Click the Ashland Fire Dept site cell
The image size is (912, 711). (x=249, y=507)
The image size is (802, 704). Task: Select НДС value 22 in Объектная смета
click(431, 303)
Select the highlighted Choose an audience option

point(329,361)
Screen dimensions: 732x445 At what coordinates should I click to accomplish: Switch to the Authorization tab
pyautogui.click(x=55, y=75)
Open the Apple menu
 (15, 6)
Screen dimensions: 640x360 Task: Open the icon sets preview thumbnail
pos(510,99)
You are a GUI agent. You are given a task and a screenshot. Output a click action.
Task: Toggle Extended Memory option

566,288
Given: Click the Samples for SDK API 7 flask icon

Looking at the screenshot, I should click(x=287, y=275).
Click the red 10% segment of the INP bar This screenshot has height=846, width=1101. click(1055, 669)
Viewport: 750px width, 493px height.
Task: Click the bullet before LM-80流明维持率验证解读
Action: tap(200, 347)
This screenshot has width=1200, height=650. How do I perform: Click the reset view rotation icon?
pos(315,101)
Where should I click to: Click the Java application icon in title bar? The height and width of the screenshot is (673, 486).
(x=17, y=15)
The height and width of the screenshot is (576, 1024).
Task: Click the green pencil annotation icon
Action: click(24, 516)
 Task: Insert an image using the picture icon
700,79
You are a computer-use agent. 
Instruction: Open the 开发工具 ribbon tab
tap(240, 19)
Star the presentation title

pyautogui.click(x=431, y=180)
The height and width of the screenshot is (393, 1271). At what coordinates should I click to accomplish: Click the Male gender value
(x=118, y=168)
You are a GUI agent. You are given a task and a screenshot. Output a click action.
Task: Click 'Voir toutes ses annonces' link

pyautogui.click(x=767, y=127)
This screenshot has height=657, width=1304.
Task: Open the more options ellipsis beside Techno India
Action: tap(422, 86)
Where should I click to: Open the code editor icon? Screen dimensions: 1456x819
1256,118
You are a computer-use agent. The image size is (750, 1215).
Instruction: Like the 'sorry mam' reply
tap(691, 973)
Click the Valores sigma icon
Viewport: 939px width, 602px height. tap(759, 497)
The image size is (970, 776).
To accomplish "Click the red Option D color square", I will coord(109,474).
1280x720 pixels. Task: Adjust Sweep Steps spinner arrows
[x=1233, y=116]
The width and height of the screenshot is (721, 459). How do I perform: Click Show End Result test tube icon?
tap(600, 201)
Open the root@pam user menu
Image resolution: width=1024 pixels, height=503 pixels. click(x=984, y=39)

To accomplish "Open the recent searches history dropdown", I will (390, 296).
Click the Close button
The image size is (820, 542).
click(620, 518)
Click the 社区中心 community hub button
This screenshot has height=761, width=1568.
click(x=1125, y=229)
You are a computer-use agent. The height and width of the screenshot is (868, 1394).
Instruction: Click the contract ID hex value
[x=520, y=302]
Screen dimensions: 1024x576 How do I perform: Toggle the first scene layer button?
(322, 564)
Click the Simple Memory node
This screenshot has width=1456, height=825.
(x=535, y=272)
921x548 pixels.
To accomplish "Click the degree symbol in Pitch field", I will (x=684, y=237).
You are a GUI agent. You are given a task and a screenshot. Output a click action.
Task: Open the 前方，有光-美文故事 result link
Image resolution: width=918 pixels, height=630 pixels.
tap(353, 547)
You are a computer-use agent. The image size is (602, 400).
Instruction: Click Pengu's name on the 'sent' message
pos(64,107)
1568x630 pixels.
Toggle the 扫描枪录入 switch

__PROBLEM STATEMENT__: Rewrite the whole listing above, replacing every "Instruction" with "Command" and changing nothing else.

__OUTPUT BELOW__:
Click the Ashland Fire Dept site cell
The image size is (912, 711). (x=249, y=507)
The image size is (802, 704). Task: Select НДС value 22 in Объектная смета
click(431, 303)
Select the highlighted Choose an audience option

point(329,361)
Screen dimensions: 732x445 At what coordinates should I click to accomplish: Switch to the Authorization tab
pyautogui.click(x=55, y=75)
Open the Apple menu
 (15, 6)
Screen dimensions: 640x360 Task: Open the icon sets preview thumbnail
pos(510,99)
You are a GUI agent. You are given a task and a screenshot. Output a click action.
Task: Toggle Extended Memory option

566,288
Given: Click the Samples for SDK API 7 flask icon

Looking at the screenshot, I should click(x=287, y=275).
Click the red 10% segment of the INP bar This screenshot has height=846, width=1101. click(1055, 669)
Viewport: 750px width, 493px height.
Task: Click the bullet before LM-80流明维持率验证解读
Action: tap(200, 347)
This screenshot has width=1200, height=650. How do I perform: Click the reset view rotation icon?
pos(315,101)
Where should I click to: Click the Java application icon in title bar? The height and width of the screenshot is (673, 486).
(x=17, y=15)
The height and width of the screenshot is (576, 1024).
Task: Click the green pencil annotation icon
Action: click(24, 516)
 Task: Insert an image using the picture icon
700,79
You are a computer-use agent. 
Command: Open the 开发工具 ribbon tab
tap(240, 19)
Star the presentation title

pyautogui.click(x=431, y=180)
The height and width of the screenshot is (393, 1271). At what coordinates should I click to accomplish: Click the Male gender value
(x=118, y=168)
You are a GUI agent. You are given a task and a screenshot. Output a click action.
Task: Click 'Voir toutes ses annonces' link

pyautogui.click(x=767, y=127)
This screenshot has height=657, width=1304.
Task: Open the more options ellipsis beside Techno India
Action: tap(422, 86)
Where should I click to: Open the code editor icon? Screen dimensions: 1456x819
1256,118
You are a computer-use agent. The image size is (750, 1215).
Command: Like the 'sorry mam' reply
tap(691, 973)
Click the Valores sigma icon
Viewport: 939px width, 602px height. tap(759, 497)
The image size is (970, 776).
To accomplish "Click the red Option D color square", I will coord(109,474).
1280x720 pixels. Task: Adjust Sweep Steps spinner arrows
[x=1233, y=116]
The width and height of the screenshot is (721, 459). How do I perform: Click Show End Result test tube icon?
tap(600, 201)
Open the root@pam user menu
Image resolution: width=1024 pixels, height=503 pixels. click(x=984, y=39)

To accomplish "Open the recent searches history dropdown", I will (390, 296).
Click the Close button
The image size is (820, 542).
click(620, 518)
Click the 社区中心 community hub button
This screenshot has height=761, width=1568.
click(x=1125, y=229)
You are a computer-use agent. The height and width of the screenshot is (868, 1394).
Command: Click the contract ID hex value
[x=520, y=302]
Screen dimensions: 1024x576 How do I perform: Toggle the first scene layer button?
(322, 564)
Click the Simple Memory node
This screenshot has width=1456, height=825.
(x=535, y=272)
921x548 pixels.
To accomplish "Click the degree symbol in Pitch field", I will (x=684, y=237).
You are a GUI agent. You are given a task and a screenshot. Output a click action.
Task: Open the 前方，有光-美文故事 result link
Image resolution: width=918 pixels, height=630 pixels.
tap(353, 547)
You are a computer-use agent. The image size is (602, 400).
Command: Click Pengu's name on the 'sent' message
pos(64,107)
1568x630 pixels.
Toggle the 扫描枪录入 switch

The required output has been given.